"""

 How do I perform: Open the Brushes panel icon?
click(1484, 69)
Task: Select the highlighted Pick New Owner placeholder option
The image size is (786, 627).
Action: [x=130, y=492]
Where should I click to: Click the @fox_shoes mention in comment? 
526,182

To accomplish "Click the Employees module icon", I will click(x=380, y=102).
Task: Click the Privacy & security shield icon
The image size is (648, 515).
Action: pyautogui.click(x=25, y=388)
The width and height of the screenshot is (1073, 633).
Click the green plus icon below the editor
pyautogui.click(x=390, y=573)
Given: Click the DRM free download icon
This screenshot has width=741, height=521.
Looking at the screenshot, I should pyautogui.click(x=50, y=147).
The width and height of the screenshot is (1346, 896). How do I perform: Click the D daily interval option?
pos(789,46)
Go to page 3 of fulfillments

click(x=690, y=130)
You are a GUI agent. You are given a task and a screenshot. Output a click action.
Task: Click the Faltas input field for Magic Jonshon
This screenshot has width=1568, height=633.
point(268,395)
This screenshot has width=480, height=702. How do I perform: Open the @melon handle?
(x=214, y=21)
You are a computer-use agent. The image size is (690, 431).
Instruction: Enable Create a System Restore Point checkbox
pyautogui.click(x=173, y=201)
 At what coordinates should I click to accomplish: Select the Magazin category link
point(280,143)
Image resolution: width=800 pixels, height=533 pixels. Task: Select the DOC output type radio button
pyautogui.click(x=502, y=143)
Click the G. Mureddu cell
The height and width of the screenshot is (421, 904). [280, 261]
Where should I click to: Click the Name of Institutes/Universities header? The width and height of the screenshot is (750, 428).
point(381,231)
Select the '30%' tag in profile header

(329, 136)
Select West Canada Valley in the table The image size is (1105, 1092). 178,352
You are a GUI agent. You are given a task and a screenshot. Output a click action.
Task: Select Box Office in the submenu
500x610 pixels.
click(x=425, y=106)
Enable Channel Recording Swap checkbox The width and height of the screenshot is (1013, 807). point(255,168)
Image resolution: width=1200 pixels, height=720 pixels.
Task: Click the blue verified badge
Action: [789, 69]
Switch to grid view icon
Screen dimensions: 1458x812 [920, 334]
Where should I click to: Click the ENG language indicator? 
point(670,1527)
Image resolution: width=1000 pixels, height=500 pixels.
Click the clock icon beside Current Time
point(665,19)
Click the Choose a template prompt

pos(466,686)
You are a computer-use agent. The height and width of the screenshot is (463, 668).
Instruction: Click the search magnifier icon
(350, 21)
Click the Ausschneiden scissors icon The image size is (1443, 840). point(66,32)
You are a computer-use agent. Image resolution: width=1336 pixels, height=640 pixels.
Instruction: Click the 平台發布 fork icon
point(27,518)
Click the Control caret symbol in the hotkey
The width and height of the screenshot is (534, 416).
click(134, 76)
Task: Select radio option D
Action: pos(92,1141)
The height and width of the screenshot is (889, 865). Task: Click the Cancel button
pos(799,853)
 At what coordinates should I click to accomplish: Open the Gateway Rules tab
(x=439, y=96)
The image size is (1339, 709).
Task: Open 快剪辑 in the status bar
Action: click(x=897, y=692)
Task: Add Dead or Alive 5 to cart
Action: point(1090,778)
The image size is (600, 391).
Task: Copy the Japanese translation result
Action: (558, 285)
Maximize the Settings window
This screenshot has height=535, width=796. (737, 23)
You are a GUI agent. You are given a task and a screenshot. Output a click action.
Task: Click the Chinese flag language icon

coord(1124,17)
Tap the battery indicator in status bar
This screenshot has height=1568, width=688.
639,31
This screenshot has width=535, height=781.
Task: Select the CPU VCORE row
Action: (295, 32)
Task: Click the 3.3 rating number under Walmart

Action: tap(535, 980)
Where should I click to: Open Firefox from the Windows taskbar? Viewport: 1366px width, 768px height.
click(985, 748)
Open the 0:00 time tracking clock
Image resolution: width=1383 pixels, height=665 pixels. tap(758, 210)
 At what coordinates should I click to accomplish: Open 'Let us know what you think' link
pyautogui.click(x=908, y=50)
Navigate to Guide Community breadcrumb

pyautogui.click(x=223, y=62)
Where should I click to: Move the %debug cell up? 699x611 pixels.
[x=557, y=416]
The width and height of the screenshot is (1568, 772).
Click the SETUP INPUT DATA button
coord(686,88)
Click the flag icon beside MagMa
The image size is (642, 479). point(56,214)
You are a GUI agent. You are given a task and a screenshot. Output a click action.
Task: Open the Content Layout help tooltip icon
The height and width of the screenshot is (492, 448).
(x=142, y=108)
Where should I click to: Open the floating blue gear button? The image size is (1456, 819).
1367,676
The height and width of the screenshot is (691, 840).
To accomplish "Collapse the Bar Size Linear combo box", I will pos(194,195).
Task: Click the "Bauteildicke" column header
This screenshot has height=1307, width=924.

"""

#### To do:
Set down the whole listing once more, precisely as written.

#### Exercise output:
 How do I perform: Open the Brushes panel icon?
click(1484, 69)
Task: Select the highlighted Pick New Owner placeholder option
The image size is (786, 627).
Action: [x=130, y=492]
Where should I click to: Click the @fox_shoes mention in comment? 
526,182

To accomplish "Click the Employees module icon", I will click(x=380, y=102).
Task: Click the Privacy & security shield icon
The image size is (648, 515).
Action: pyautogui.click(x=25, y=388)
The width and height of the screenshot is (1073, 633).
Click the green plus icon below the editor
pyautogui.click(x=390, y=573)
Given: Click the DRM free download icon
This screenshot has width=741, height=521.
Looking at the screenshot, I should pyautogui.click(x=50, y=147).
The width and height of the screenshot is (1346, 896). How do I perform: Click the D daily interval option?
pos(789,46)
Go to page 3 of fulfillments

click(x=690, y=130)
You are a GUI agent. You are given a task and a screenshot. Output a click action.
Task: Click the Faltas input field for Magic Jonshon
This screenshot has width=1568, height=633.
point(268,395)
This screenshot has width=480, height=702. How do I perform: Open the @melon handle?
(x=214, y=21)
You are a computer-use agent. The image size is (690, 431).
Instruction: Enable Create a System Restore Point checkbox
pyautogui.click(x=173, y=201)
 At what coordinates should I click to accomplish: Select the Magazin category link
point(280,143)
Image resolution: width=800 pixels, height=533 pixels. Task: Select the DOC output type radio button
pyautogui.click(x=502, y=143)
Click the G. Mureddu cell
The height and width of the screenshot is (421, 904). [280, 261]
Where should I click to: Click the Name of Institutes/Universities header? The width and height of the screenshot is (750, 428).
point(381,231)
Select the '30%' tag in profile header

(329, 136)
Select West Canada Valley in the table The image size is (1105, 1092). 178,352
You are a GUI agent. You are given a task and a screenshot. Output a click action.
Task: Select Box Office in the submenu
500x610 pixels.
click(x=425, y=106)
Enable Channel Recording Swap checkbox The width and height of the screenshot is (1013, 807). point(255,168)
Image resolution: width=1200 pixels, height=720 pixels.
Task: Click the blue verified badge
Action: [789, 69]
Switch to grid view icon
Screen dimensions: 1458x812 [920, 334]
Where should I click to: Click the ENG language indicator? 
point(670,1527)
Image resolution: width=1000 pixels, height=500 pixels.
Click the clock icon beside Current Time
point(665,19)
Click the Choose a template prompt

pos(466,686)
You are a computer-use agent. The height and width of the screenshot is (463, 668).
Instruction: Click the search magnifier icon
(350, 21)
Click the Ausschneiden scissors icon The image size is (1443, 840). point(66,32)
You are a computer-use agent. Image resolution: width=1336 pixels, height=640 pixels.
Instruction: Click the 平台發布 fork icon
point(27,518)
Click the Control caret symbol in the hotkey
The width and height of the screenshot is (534, 416).
click(134, 76)
Task: Select radio option D
Action: pos(92,1141)
The height and width of the screenshot is (889, 865). Task: Click the Cancel button
pos(799,853)
 At what coordinates should I click to accomplish: Open the Gateway Rules tab
(x=439, y=96)
The image size is (1339, 709).
Task: Open 快剪辑 in the status bar
Action: click(x=897, y=692)
Task: Add Dead or Alive 5 to cart
Action: point(1090,778)
The image size is (600, 391).
Task: Copy the Japanese translation result
Action: (558, 285)
Maximize the Settings window
This screenshot has height=535, width=796. (737, 23)
You are a GUI agent. You are given a task and a screenshot. Output a click action.
Task: Click the Chinese flag language icon

coord(1124,17)
Tap the battery indicator in status bar
This screenshot has height=1568, width=688.
639,31
This screenshot has width=535, height=781.
Task: Select the CPU VCORE row
Action: (295, 32)
Task: Click the 3.3 rating number under Walmart

Action: tap(535, 980)
Where should I click to: Open Firefox from the Windows taskbar? Viewport: 1366px width, 768px height.
click(985, 748)
Open the 0:00 time tracking clock
Image resolution: width=1383 pixels, height=665 pixels. tap(758, 210)
 At what coordinates should I click to accomplish: Open 'Let us know what you think' link
pyautogui.click(x=908, y=50)
Navigate to Guide Community breadcrumb

pyautogui.click(x=223, y=62)
Where should I click to: Move the %debug cell up? 699x611 pixels.
[x=557, y=416]
The width and height of the screenshot is (1568, 772).
Click the SETUP INPUT DATA button
coord(686,88)
Click the flag icon beside MagMa
The image size is (642, 479). point(56,214)
You are a GUI agent. You are given a task and a screenshot. Output a click action.
Task: Open the Content Layout help tooltip icon
The height and width of the screenshot is (492, 448).
(x=142, y=108)
Where should I click to: Open the floating blue gear button? The image size is (1456, 819).
1367,676
The height and width of the screenshot is (691, 840).
To accomplish "Collapse the Bar Size Linear combo box", I will pos(194,195).
Task: Click the "Bauteildicke" column header
This screenshot has height=1307, width=924.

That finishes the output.